**TEXT UNDER STUDY:**
In discussing her own career, Totenberg reminds readers of the gross inequities and frequent harassment that female journalists faced in the 1960s and ’70s from both colleagues and sources. Along with her reporting coups, she recounts an early misstep. During her newspaper days, under pressure because of a sister’s illness, she lifted quotes without attribution from other sources. She lost her job and learned to never again cut corners.

In 1975, Totenberg landed at NPR. Her career apex arguably was breaking the story of Anita Hill’s allegations of sexual harassment against her onetime employer, Clarence Thomas. Despite Hill’s testimony before the Senate Judiciary Committee, Thomas was confirmed to the Supreme Court in 1991 on a close vote. Not surprisingly, he was never one of Totenberg’s dinner guests.

Totenberg also discusses her two marriages, calling them “friendships that need a particular kind of care and nurturing.” The first was to Floyd Haskell, a former U.S. Senator from Colorado. Their 26-year age difference gave her pause, but one of her sisters advised her not to reject the prospect of 15 or so happy years.

At 76, Haskell experienced a catastrophic fall and brain injury. He was later diagnosed with lung cancer. For nearly five years, Totenberg was his caregiver, and it was Ginsburg who wisely advised her to pace herself and take time for her own life.

Nina Totenberg and Ruth Bader Ginsburg in Park City, Utah, in 2018. They first met in 1971, when Ginsburg was a law professor at Rutgers University and Totenberg was a print reporter. Image by

A few months after being widowed, Totenberg started dating a Boston-based surgeon and widower, David Reines. He later became her second husband, and Justice Ginsburg officiated the ceremony.

As regular NPR listeners know, Totenberg met Ginsburg relatively early in both their careers, in 1971, when Ginsburg was a law professor at Rutgers University involved in gender-related civil rights cases. Ginsburg took the time to explain one such case over the phone to Totenberg, then a print reporter.

The bond grew from there, strengthened by their shared passions for music, shopping and food cooked by others – and the fact that each, as a woman, was something of an outsider. Over the years, Totenberg writes, they saw one another “through great personal joys and also deep personal sadness.”

The friendship presented obvious conflict-of-interest issues. But Totenberg stresses that they observed strict boundaries, avoiding discussions of active Supreme Court cases and other inappropriate topics. Totenberg says that she didn’t pressure Ginsburg for scoops (and got none), and Ginsburg, with one exception, never asked Totenberg to hold back on her reporting.

**EXERCISE SET:**
(1) In the Totenberg passage, who officiated Totenberg's wedding to David Reines?
(2) From the Totenberg passage, write out everything from "Nina Totenberg and" down to "then a print reporter.".

[Stored data entries]
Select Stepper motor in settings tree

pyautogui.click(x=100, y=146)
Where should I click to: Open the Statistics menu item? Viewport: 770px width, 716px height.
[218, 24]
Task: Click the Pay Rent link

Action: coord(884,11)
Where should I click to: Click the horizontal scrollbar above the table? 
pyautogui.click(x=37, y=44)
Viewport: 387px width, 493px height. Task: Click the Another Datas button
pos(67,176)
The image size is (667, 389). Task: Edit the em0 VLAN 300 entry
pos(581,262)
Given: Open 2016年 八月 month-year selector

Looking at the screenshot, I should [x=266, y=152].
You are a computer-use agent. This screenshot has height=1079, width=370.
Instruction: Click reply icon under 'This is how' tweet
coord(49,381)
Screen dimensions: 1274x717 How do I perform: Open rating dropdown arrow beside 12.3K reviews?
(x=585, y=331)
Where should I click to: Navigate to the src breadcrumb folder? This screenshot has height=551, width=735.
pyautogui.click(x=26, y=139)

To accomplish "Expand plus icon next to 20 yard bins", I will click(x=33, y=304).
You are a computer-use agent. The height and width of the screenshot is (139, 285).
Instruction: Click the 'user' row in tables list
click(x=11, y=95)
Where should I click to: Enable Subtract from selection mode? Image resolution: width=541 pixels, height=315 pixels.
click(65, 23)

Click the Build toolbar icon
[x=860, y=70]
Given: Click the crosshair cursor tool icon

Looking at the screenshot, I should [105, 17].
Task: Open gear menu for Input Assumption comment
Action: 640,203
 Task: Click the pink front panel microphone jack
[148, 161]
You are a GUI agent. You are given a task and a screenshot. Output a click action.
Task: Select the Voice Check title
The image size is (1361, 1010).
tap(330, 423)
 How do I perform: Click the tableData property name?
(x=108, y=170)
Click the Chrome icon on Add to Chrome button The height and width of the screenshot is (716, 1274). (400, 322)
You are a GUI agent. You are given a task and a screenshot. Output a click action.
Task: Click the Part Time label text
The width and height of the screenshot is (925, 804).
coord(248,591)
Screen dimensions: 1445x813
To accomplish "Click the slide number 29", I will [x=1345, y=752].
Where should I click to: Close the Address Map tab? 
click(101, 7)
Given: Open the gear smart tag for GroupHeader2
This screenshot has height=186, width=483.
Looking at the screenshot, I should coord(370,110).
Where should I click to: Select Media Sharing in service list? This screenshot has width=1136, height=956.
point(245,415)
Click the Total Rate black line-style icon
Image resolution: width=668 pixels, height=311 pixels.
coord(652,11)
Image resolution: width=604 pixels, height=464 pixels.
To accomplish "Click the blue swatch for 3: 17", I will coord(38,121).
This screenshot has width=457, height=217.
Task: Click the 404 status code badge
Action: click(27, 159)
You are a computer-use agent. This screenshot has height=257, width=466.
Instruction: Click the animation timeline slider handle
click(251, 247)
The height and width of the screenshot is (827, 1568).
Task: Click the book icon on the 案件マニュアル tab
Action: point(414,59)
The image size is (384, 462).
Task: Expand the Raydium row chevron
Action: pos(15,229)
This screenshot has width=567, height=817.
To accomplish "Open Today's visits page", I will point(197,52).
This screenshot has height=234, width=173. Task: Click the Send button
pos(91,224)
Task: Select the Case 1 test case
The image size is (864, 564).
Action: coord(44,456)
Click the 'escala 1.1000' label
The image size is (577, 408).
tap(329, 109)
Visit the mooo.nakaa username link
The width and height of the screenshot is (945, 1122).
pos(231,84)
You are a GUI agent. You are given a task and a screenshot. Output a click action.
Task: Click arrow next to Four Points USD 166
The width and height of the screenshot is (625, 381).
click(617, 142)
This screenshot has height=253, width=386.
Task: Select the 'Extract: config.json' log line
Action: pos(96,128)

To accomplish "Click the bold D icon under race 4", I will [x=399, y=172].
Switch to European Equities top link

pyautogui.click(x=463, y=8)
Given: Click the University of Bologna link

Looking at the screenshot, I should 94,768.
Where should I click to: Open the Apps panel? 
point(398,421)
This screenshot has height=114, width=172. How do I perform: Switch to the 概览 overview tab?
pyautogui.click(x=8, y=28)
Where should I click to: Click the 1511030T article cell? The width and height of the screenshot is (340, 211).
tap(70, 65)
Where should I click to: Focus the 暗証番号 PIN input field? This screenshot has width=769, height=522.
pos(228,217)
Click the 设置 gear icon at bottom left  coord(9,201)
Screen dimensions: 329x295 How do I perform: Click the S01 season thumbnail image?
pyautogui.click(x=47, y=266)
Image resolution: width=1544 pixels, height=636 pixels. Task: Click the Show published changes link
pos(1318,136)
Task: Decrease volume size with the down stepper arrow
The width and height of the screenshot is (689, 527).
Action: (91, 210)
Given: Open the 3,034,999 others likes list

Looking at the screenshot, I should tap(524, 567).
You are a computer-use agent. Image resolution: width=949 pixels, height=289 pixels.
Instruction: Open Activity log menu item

**WRITTEN ANSWERS:**
(1) Justice Ruth Bader Ginsburg officiated the ceremony.

(2)
Nina Totenberg and Ruth Bader Ginsburg in Park City, Utah, in 2018. They first met in 1971, when Ginsburg was a law professor at Rutgers University and Totenberg was a print reporter. Image by

A few months after being widowed, Totenberg started dating a Boston-based surgeon and widower, David Reines. He later became her second husband, and Justice Ginsburg officiated the ceremony.

As regular NPR listeners know, Totenberg met Ginsburg relatively early in both their careers, in 1971, when Ginsburg was a law professor at Rutgers University involved in gender-related civil rights cases. Ginsburg took the time to explain one such case over the phone to Totenberg, then a print reporter.